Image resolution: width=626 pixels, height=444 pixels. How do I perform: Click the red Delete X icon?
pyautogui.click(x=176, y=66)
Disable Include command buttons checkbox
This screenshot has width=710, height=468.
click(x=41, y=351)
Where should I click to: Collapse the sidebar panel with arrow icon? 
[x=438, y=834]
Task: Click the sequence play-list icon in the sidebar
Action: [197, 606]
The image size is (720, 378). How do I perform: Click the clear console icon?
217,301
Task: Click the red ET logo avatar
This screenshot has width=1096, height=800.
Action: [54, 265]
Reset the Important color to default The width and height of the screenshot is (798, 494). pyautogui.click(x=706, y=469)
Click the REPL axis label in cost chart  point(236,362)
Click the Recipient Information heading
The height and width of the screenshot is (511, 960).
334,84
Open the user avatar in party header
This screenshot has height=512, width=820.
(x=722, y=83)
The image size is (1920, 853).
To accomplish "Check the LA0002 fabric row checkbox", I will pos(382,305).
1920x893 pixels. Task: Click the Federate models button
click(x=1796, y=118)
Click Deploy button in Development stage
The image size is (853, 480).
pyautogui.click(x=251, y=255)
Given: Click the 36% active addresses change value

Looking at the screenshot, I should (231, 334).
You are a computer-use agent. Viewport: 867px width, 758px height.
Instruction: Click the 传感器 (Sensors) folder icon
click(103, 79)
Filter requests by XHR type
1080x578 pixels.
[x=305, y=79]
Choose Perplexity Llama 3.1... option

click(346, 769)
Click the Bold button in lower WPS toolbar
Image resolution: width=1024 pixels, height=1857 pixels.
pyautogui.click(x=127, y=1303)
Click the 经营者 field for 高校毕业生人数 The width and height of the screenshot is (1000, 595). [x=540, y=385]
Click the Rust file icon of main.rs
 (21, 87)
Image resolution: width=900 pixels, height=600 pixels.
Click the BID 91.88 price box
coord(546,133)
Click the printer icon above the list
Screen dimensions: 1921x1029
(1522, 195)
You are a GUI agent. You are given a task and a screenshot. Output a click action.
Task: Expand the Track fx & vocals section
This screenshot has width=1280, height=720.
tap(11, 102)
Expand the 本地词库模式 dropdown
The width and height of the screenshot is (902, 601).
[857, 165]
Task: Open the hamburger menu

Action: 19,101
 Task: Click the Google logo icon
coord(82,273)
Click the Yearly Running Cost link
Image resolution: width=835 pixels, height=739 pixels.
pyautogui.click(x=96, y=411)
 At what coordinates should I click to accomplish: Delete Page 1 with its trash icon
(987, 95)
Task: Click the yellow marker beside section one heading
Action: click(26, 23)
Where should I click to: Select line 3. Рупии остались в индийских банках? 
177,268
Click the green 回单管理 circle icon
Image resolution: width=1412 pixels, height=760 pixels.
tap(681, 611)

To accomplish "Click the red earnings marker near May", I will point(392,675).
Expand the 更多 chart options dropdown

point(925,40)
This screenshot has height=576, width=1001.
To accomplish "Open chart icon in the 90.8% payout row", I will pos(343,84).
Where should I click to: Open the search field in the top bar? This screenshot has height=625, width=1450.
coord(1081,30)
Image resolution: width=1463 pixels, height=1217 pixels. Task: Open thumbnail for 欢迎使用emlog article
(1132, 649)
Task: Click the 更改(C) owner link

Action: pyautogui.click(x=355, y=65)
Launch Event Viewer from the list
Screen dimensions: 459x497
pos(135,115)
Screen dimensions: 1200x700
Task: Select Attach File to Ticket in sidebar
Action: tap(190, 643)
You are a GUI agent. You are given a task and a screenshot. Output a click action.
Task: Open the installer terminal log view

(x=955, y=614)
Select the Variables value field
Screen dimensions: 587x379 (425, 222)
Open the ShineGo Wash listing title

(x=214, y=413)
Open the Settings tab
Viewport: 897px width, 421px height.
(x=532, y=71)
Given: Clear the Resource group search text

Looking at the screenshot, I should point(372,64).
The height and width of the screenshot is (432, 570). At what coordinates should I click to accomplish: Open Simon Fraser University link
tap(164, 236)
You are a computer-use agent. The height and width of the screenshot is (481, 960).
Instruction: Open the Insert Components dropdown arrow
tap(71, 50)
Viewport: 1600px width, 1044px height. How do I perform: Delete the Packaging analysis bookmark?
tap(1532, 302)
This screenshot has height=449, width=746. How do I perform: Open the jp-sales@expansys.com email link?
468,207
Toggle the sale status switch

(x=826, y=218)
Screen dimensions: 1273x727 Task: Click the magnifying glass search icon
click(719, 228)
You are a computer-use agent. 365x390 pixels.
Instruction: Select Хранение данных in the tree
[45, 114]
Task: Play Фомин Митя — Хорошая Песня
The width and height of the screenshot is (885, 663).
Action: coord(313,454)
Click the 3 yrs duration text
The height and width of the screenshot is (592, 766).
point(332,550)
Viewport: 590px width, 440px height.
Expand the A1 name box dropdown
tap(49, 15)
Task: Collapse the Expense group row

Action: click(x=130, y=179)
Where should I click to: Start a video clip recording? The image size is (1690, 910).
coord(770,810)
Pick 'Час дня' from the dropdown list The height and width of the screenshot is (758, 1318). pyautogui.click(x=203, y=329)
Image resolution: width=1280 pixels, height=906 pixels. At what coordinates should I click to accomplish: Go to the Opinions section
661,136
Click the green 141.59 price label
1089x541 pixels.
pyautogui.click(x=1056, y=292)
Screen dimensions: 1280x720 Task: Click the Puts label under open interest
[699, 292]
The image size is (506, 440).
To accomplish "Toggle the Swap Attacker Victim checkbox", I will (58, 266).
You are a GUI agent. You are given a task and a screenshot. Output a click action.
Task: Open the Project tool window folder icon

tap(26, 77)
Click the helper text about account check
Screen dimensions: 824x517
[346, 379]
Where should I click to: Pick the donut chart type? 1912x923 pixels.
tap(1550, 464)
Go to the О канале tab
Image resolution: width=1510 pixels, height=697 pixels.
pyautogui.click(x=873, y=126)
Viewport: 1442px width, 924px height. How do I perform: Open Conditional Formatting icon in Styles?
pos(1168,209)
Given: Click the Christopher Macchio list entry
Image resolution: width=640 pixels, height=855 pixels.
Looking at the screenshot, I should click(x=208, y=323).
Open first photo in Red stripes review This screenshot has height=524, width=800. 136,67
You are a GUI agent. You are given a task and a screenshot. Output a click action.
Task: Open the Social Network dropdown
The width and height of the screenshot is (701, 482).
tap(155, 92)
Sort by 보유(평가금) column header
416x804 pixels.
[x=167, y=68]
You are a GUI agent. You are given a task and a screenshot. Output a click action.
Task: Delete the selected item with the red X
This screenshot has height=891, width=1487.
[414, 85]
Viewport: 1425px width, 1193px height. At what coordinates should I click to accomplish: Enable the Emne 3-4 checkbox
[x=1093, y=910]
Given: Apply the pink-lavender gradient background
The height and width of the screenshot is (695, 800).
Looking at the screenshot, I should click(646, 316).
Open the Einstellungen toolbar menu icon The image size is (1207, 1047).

════════

> _Try it_:
Only the lines with the string "from" are wanted; pick them out of the records above and copy them.

> _Problem solution_:
Launch Event Viewer from the list
Pick 'Час дня' from the dropdown list The height and width of the screenshot is (758, 1318). pyautogui.click(x=203, y=329)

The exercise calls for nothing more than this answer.